By Greg Hunter’s USAWatchdog.com
The story below is what I call the canary in the banking coal mine. Wells Fargo was downgraded today by top banking analyst Dick Bove. He didn’t downgrade them because they were making too much money. What the article doesn’t say is before Wells Fargo bought Wachovia, Wachovia bought Golden West Financial in 2006. Golden West was a leader in a little something called a Pay Option ARM. Golden West had about 120 billion in these loans when Wachovia bought them. Payment Option Arms are also called “pick a payment” loan because you literally pick what kind of mortgage payment you make to the bank every month.
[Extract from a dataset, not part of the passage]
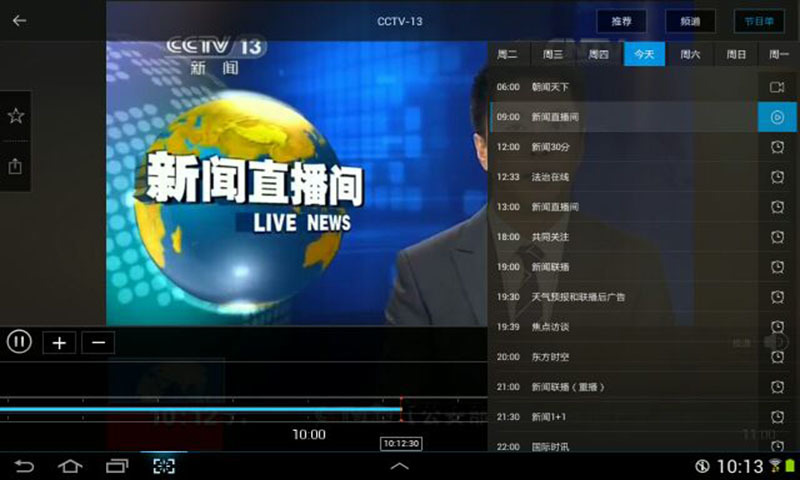This screenshot has width=800, height=480.
Task: Open the 推荐 button at top
Action: coord(621,21)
You know, pay as a 30 year fixed, or 15 year fixed or interest only or negative amortization. Negative amortization adds to the principal every month. Guess what most people are choosing to pay? You guessed it, negative amortization which is the cheapest payment possible. One analyst called these loans “payment option insanity.” Most of these loans are now, not profitable. Plenty of folks default when they realize they will owe more than the home will ever be worth! Wells Fargo grabbed the headline today, but the other banks are still in trouble too and weak banking equals a weak economy. Check out the article below.
Oct. 21 (Bloomberg) — U.S. stocks tumbled in the final hour of trading after analyst Dick Bove downgraded Wells Fargo & Co., erasing an earlier rally spurred by better-than-estimated results at Morgan Stanley and Yahoo! Inc.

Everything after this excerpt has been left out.